To listen to Miriam's full interview, click the radio!
Miriam Murcutt; Photo courtesy Miriam Murcutt Upbringing
I was raised in southern English cities, in Chichester, in a place called Horsham. I was brought up in pubs, because my father was a licensed victualer. ...That means he was licensed to sell booze, basically (laughing). My twin sisters—I'm not one of the twins, they were twins—and I were brought up by my mother, my father, and my grandmother, who lived with us all of our lives.
Transition to U.S. and Boulder
We [Richard and Miriam] had traveled to the U.S. a lot, and we looked for a base that we could run the business from. [They had published a directory, Invest in the UK, which had a sizable distribution in America.]… Richard had read about Boulder and what a good community it was. ...It was really business, then, that brought us to Boulder, but also a love of the mountains, and the setting, and Boulder's reputation as a good place to live.
[Richard and Miriam came to Boulder in 1991 and began living here full-time in 1997.]
CN: What was your impression of Boulder Public Library, at that time, in comparison to what you had experienced prior to?
MM: Oh, well, it was very glamorous. The libraries in Britain suffer from severe lack of funds. I was amazed to see popular books, with five copies of them, in the Boulder Library. That, to me, was quite astounding.

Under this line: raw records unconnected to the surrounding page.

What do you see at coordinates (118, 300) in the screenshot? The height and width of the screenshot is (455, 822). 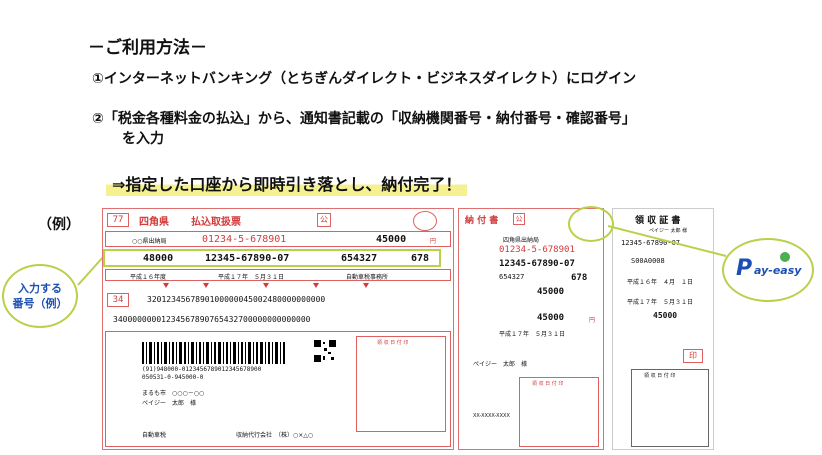 I see `ocr-code: 34` at bounding box center [118, 300].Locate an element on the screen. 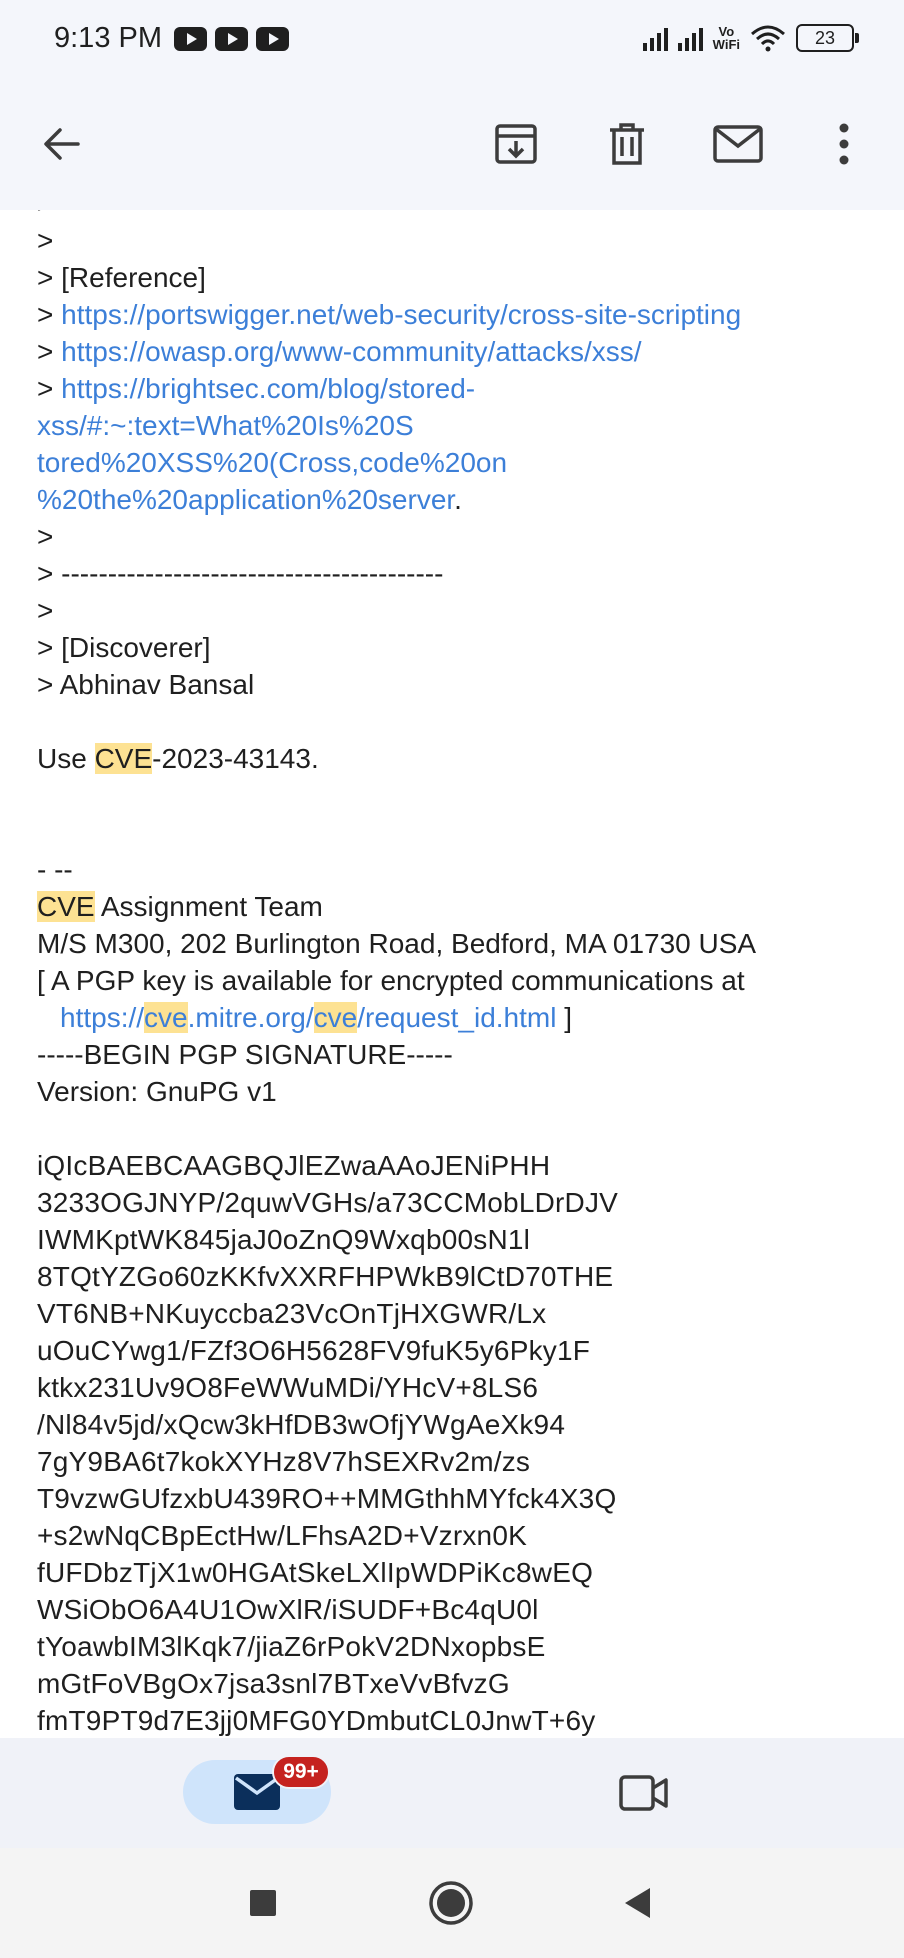  signature-line: uOuCYwg1/FZf3O6H5628FV9fuK5y6Pky1F is located at coordinates (314, 1350).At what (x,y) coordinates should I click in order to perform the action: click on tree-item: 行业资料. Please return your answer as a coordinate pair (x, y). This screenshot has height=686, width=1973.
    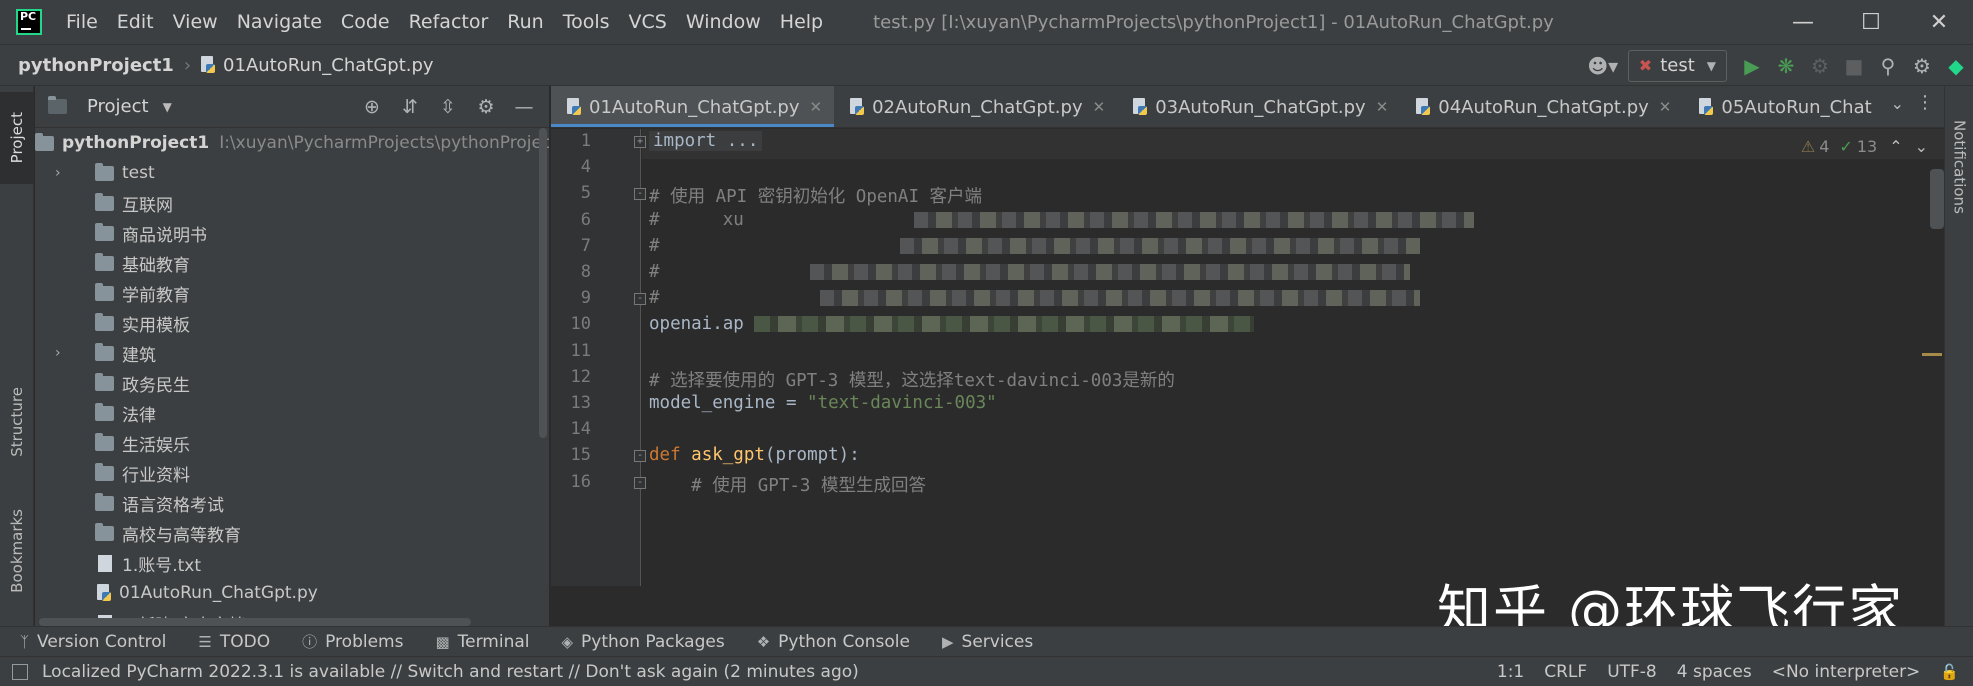
    Looking at the image, I should click on (292, 473).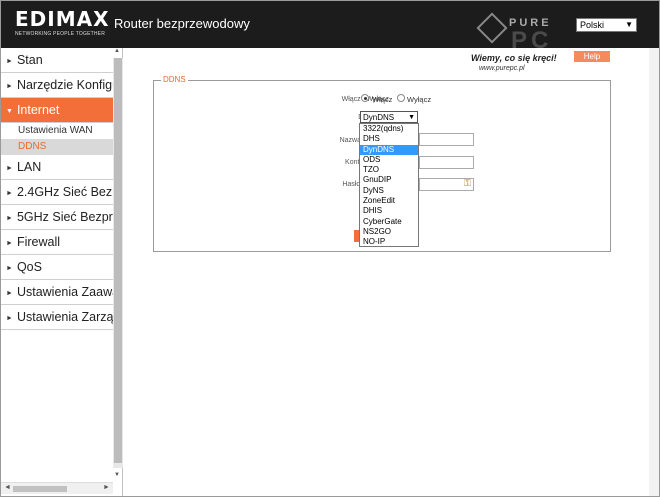 This screenshot has width=660, height=497. I want to click on sidebar-item-wireless-24: ►2.4GHz Sieć Bezprzewodowa, so click(57, 192).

Volunteering for the Library
[Miriam had taken Conversations in Spanish at the library, and she thought about being a tutor for English learners.] Tutoring was very difficult, because I've got an English accent.…I didn't go over well at all with the students. It was quite instructive, actually, because it made me realize that, of course, learning a language and being able to speak the language of the country you're in makes you accepted. So, why would anyone want to say “toe-MAH-toe” in a country where they say “toe-MAY-toe”! …Anyway, it was a good course. And that introduced me to some of the volunteer services at the library.
Volunteering for MROHP
I was very interested in the preservation of history, through the mouths of ordinary people.
… My grandmother lived to be 100—she lived with us all our lives, with our family all our lives—and I didn't ask her nearly enough about her history. … It impressed upon me the value of recording ordinary people's lives. They don't have to be politically correct about the way they interpret their lives; and they have some detail that, perhaps, historians gloss over in presenting the big picture. … Interviewing struck me as being a good way of getting some involvement with other people when I was leading a rather isolated life, writing novels and things. Basically, also, learning a bit more about Boulder, the history of Boulder. … I do like to get—and HAVE got—a lot out of the oral-history interviewing part of the program, and also meeting with the group, whom I view as being an extremely amusing and lively group of people. Some of the best meetings that I've ever been in, actually. You have a laugh, as well as the serious stuff! … I hadn't realized, until I'd sat in on some of the [oral history] meetings, that of course the way the interviews are preserved is actually more important than the interviews themselves. Of course, you [need] something to preserve…but it's equally important to have something that is transferable into modern technology…in a highly accessible, modern, accessible format.
Memorable Interviews
[Miriam’s very first interview was with the volunteer fire chief of Four Mile Canyon. His oral history focuses on the Flood of 2013.] It had obviously been traumatic for him, as someone who was meant to rescue people— particularly with the flood—being totally unable to rescue anybody, because the roads were washed out. And he was describing how he had phone calls from children, saying: "My mother is up to her elbows in mud. What are we going to do? What are we going to do?" And he actually broke down, in that interview. And I felt really guilty about this, because I felt I'd forced him into a place he didn't necessarily want to be.